Segundo Domingo de Pascua (8 de abril de 2018)

Segundo Domingo de Pascua (8 de abril de 2018)

En el Evangelio de hoy los discípulos experimentan la verdadera presencia de Jesús después de Su resurrección. Él nos invita a que nosotros también creamos que se encuentra realmente presente entre nosotros. San Francisco de Sales observa lo siguiente:

A través la fe, Dios nos ayuda a aceptar, a comprender y a amar las verdades divinas que nos son reveladas. De nuestra parte, un acto de fe es elegir amar a Dios y a todo lo que provenga de Él. Cuando permitimos que los misterios de la revelación divina nos hablen, nuestra fe se consolida.

Cuando surgen las tentaciones en contra de la fe y de la Iglesia, hagan lo mismo que hacen cuando enfrentan otras tentaciones. No peleen con ellas. Arrodíllense a los pies de Nuestro Salvador. Díganle que ustedes le pertenecen y que necesitan Su ayuda, aún si no pueden hablar. Las tentaciones en contra la fe son una prueba como cualquier otra, y ustedes deben permanecer en calma. He visto a muy pocas personas progresar sin experimentar este tipo de pruebas. Por lo tanto, deben ser pacientes. Después de la tempestad, Dios envía la calma.

El amor sagrado le da vida a la fe. Sin duda alguna, mientras permanezcamos en esta vida, el movimiento imperceptible del amor de Dios en nosotros nos hace santos. Es el Espíritu Santo el que vierte ese amor divino en nuestros corazones. Tan pronto se trasplanta un árbol, sus raíces se extienden y se hunden en lo más profundo de la tierra que las nutre. Es sólo después, cuando vemos que el árbol sigue creciendo, que nos damos cuenta de que sus raíces se están extendiendo y que la tierra las está alimentando. De igual manera, gracias al amor divino, un corazón puede ser trasplantado de las cosas que no son de Dios a las cosas que sí lo son. Si este corazón ora fervientemente, seguramente continuará abriéndose y adhiriéndose a la bondad de Dios que lo nutrirá.

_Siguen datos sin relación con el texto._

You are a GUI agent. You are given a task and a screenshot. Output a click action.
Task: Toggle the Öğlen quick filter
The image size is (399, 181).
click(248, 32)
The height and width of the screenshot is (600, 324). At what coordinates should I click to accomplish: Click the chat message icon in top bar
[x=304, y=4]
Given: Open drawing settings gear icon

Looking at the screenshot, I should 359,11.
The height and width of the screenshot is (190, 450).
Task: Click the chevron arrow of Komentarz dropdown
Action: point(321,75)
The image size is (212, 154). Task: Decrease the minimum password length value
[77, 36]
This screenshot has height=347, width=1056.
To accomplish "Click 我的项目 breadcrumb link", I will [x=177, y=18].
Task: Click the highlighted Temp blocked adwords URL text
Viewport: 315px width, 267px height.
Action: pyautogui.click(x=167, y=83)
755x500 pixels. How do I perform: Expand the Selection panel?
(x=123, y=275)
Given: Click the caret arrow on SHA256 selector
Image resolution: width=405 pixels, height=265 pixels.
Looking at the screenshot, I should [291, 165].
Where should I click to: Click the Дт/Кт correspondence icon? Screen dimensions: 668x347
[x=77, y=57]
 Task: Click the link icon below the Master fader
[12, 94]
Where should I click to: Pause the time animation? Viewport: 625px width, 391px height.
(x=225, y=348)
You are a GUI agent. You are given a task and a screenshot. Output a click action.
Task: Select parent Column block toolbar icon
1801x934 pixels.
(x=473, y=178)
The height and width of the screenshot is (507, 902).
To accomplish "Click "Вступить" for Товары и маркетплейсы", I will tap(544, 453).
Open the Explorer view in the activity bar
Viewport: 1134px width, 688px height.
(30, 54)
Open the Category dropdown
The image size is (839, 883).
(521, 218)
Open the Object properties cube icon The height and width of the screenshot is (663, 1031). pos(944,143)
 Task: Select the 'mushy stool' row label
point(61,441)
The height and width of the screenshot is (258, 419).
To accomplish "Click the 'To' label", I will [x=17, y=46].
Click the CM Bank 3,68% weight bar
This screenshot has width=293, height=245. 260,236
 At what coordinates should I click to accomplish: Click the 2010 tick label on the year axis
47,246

Reanimada por el amor sagrado, la fe viviente sirve a Dios; como un siervo fiel, hace todo lo que sabe y que reconoce que le agrada a Dios. Seamos siervos del amor de Dios como lo fueron los apósteles y los primeros cristianos. De esta manera seremos testigos de la presencia de Jesús entre nosotros, como comunidad viva de fe, de esperanza y del amor sagrado.

(Adaptado de los escritos de San Francisco de Sales).